Cet article est issu du magazine Chut! n°7 – Lost in election, paru en septembre 2021.

#transformationnumérique

Après Parcoursup et la réforme du baccalauréat, le lycée a fait l’objet cette année d’une nouveauté réservée aux professeur·es de français et de philosophie. Dans ces deux matières, qui font partie des épreuves terminales du bac (par opposition au contrôle continu), les copies ont dû être corrigées sur le logiciel Santorin. Présenté par le ministère de l’Éducation nationale comme un support numérique permettant de mieux répartir les copies entre les correcteur·rices, Santorin a reçu un accueil très mitigé. Bugs informatiques, copies mélangées, non anonymisées ou dont le scan est peu lisible, des dysfonctionnements ont parfois alourdi la charge de travail des enseignant·es. Selon le ministère, l’impact de ces aléas informatiques a été mineur, mais pour nombre de professeur·es, le symbole est fort.

Particulièrement mobilisé·es, les professeur·es de philosophie ont pour beaucoup vécu la numérisation des copies comme une remise en question de leur profession et regrettent de ne pas avoir eu voix au chapitre. Dans l’académie d’Aix-Marseille, quarante professeur·es ont publié le 21 juin une tribune signée par 350 de leurs collègues, annonçant leur intention de ne pas ouvrir Santorin et fustigeant ce qu’ils jugent être une volonté de « détruire la relation pédagogique ».

« Des choix politiques »

Le même jour, à Marseille, ce comité disserte publiquement sur un des sujets proposés aux candidat·es au baccalauréat : « Sommes-nous responsables de l’avenir ? » Au premier rang de leurs préoccupations s’affiche le souci d’instaurer un vrai débat démocratique sur la question du numérique. Un gréviste rappelle que, si le numérique représente l’avenir, ce dernier doit se construire dans l’échange collectif et le temps long. « Le rectorat nous présente le progrès technologique comme une évolution naturelle, mais une évolution vers quoi ? Il n’y a pas d’évolution naturelle, il y a des choix politiques », assène Renaud Garcia, l’un des professeur·es qui se sont prêté·es au jeu de la dissertation. Au fil de la discussion, les enseignant·es expriment le sentiment d’être atomisé·es derrière leur écran d’ordinateur, moins armé·es pour aider à distance les élèves, et s’inquiètent de voir s’effriter la frontière entre temps de travail et temps consacré à la vie privée.

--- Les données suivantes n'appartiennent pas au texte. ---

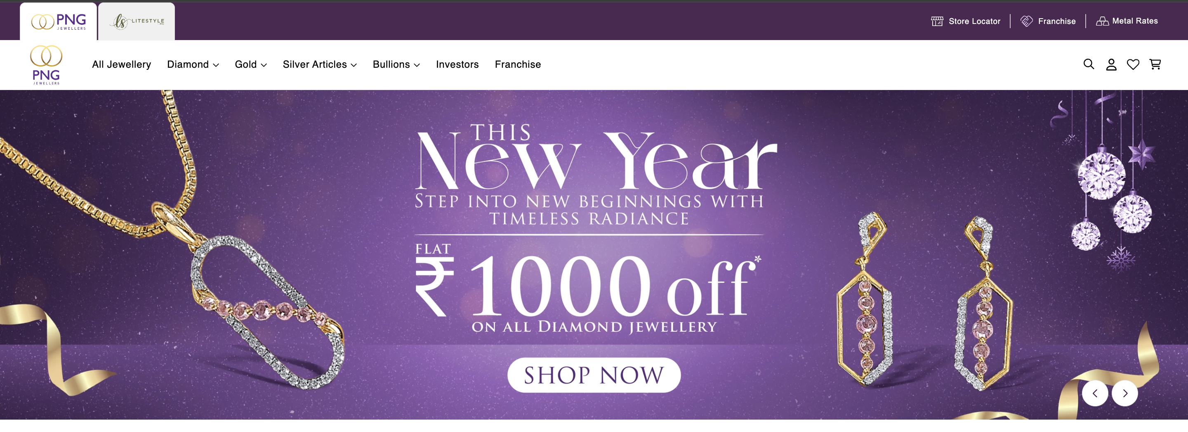Expand the Silver Articles dropdown
Image resolution: width=1188 pixels, height=432 pixels.
[320, 65]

Les derniers mois, marqués par l’enseignement à distance et des changements dans les procédures d’évaluation des élèves, ont largement contribué à ces réticences. La colère déclenchée par Santorin masque une préoccupation plus générale sur la façon dont le numérique transforme l’éducation et le lien entre professeur·es et élèves. Rejetant le terme « technophobes » qui leur a parfois été accolé, la plupart des participant·es à la réunion appellent de leurs vœux une véritable politique publique de l’éducation au numérique. Citant Hannah Arendt, ils et elles affirment vouloir « accueillir l’élément de nouveauté que chaque génération porte avec elle », mais redoutent qu’une transition numérique précipitée et sans concertation dégrade l’institution scolaire.